Wednesday, March 30, 2011

Morning Writing: Is It For You?

I never imagined myself as a morning writer.  I rarely sleep through an entire night, so I don't much want to get out of bed when that alarm goes off at 6:30 AM.  I've been known to complain that making a bowl of oatmeal (i.e. measure water, measure oats, and microwave) is "too complex" when I've just woken up.  In college, I used to hit my productivity peak around 11 PM and ride it until I crashed around 2 AM.

But I have to be at work by 8:30 every morning.  I have to ride the bus there.  And one day, I noticed a Stumptown Coffee near one of my bus stops.  Hmmm, I thought.  They have coffee.  And tables.  I went in.  Good morning, triple latte!  Would I like to write frantically for the next thirty minutes?  Yes, I most certainly would!  I can excuse the coffee purchase because...well...it makes me a lot sharper in the morning.  And friendlier to people on the bus.  Someday, perhaps it will even make me walk to work (no, it won't.  Maybe ride a bike to work).  Out of my house, the lure of morning internet tomfoolery isn't nearly as strong; I'd rather write by hand while sipping my coffee and watching for the very last bus that'll get me to work on time.

Have you ever tried writing in the morning?  When are your most productive writing hours?

Monday, March 28, 2011

Public Transit is Your Friend - a Bus-Riding Writer's Manifesto

Every writer should ride the bus.  No, it's not the fastest form of transportation (except in morning rush hour, when those bus-only lanes let you skip congested lanes).  Yes, you may have to sit next to people you don't know with questionable hygiene.  In fact, you may not even score a seat.  But if you have even the slightest interest in other people, in the way that total strangers interact, in the temporary communities that form, you should ride the bus.

Here in Portland, the bus is one of the best ways to get around (I'm counting light-rail as a corollary of the bus, since it too is public transit).  It's cheap; most lines run every 15 minutes or more frequently; you can bring a bike with you.  I'm a bus commuter, and I think it's one of the most entertaining ways to get around Portland.

_ _ _

(EXERCISE OBJECTIVE):
Answer these questions using the blog posts:
(a) At what time does the writer's alarm go off?
(b) What business did the writer notice near one of the bus stops?
(c) According to the writer, how often do most bus lines in Portland run?
The records that come after this text have nothing to do with what you are asked here.

_ _ _

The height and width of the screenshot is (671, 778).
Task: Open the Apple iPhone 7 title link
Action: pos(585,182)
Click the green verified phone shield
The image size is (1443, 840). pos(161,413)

_ _ _

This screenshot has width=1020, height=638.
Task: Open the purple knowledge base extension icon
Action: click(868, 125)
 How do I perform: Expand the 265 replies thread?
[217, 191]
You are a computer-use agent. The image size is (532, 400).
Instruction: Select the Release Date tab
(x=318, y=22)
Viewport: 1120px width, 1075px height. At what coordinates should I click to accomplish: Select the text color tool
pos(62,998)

_ _ _

(RESULT):
(a) 6:30 AM
(b) A Stumptown Coffee
(c) Every 15 minutes or more frequently